Silicon-based optical communication devices, which function by use of optical fiber communication wavelengths of 1310 nm and 1550 nm that are used in a variety of systems such as a home-use optical fiber, a local area network (LAN), and so on, have great potential in terms of techniques that allow integration of optical function elements and electronic circuits on a silicon platform by use of a CMOS technique.
Recently, passive devices, such as a waveguide, an optical coupler, a wavelength filter, and so on which are silicon based, are studied very widely. Further, active elements, such as an optical modulator, an optical switch, and so on which are silicon based, can be listed as those that are important in the techniques used in the means for controlling optical signals used in the above communication systems; and these active elements are receiving great attention. The operation of each of an optical switch and a modulation element, which changes a refractive index by use of a thermooptic effect of silicon, is slow; thus, it can support a modulation frequency of up to 1 Mb/sec only, in terms of a device speed. Accordingly, an optical modulation element which uses an electro-optic effect is necessary, for realizing a high modulation frequency that is required in many optical communication systems.
Many of the presently suggested electro-optic modulators are devices, each of which uses a carrier plasma effect for changing density of free carriers in a silicon layer to thereby change a real part and an imaginary part of a refractive index, for changing the phase and/or the intensity of light. Pure silicon does not exhibit a linear electro-optic effect (Pockels), and change in a refractive index due to a Franz-Keldysh effect or a Kerr effect is very small; thus, the above effect is widely used. In a modulator which uses free carrier absorption, the output thereof is directly modulated in accordance with change in the degree of absorption of light propagating through Si. As a structure using change in a refractive index, a structure using a Mach-Zehnder interferometer is generally known, wherein it is possible to obtain an intensity modulation signal of light by causing interference relating to an optical phase difference between two arms to be occurred.
Free-carrier density in an electro-optic modulator can be changed by injecting, accumulating, excluding, or inverting free carriers. Many of those devices, that have been studied, have bad optical modulation efficiency, require the length on the order of millimeters for optical phase modulation, and require injection current density higher than 1 kA/cm3. For realizing miniaturization/high-integration, and for further realizing low electric power consumption, an element structure that has high optical modulation efficiency is required; and, by using the element structure, the length for optical phase modulation can be reduced. Also, in the case that the size of an element is large, the element is susceptible to temperature distribution on a silicon platform; so that there may be a case that an originally existed electro-optic effect may be cancelled out by the change in a refractive index of a silicon layer due to a thermooptic effect; and this may become a problem.

# [Data extract]

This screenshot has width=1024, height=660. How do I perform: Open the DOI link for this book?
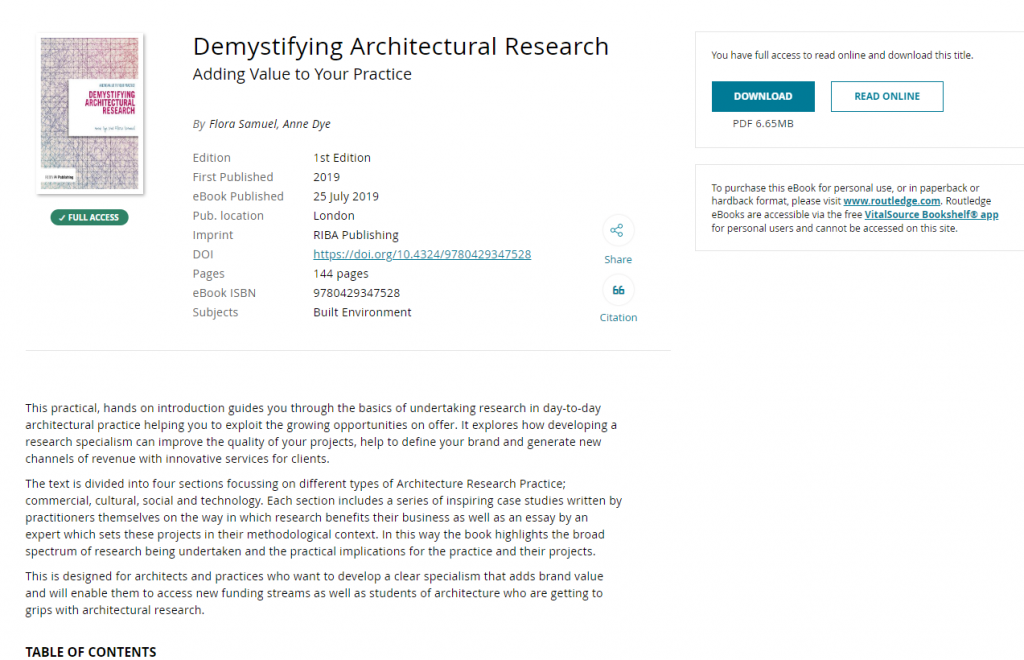pyautogui.click(x=421, y=254)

# [Work required]
From the passage on silicon optical modulators, print word for word the stretch from "Silicon-based optical communication" to "a CMOS technique.".

# [Solution to this exercise]
Silicon-based optical communication devices, which function by use of optical fiber communication wavelengths of 1310 nm and 1550 nm that are used in a variety of systems such as a home-use optical fiber, a local area network (LAN), and so on, have great potential in terms of techniques that allow integration of optical function elements and electronic circuits on a silicon platform by use of a CMOS technique.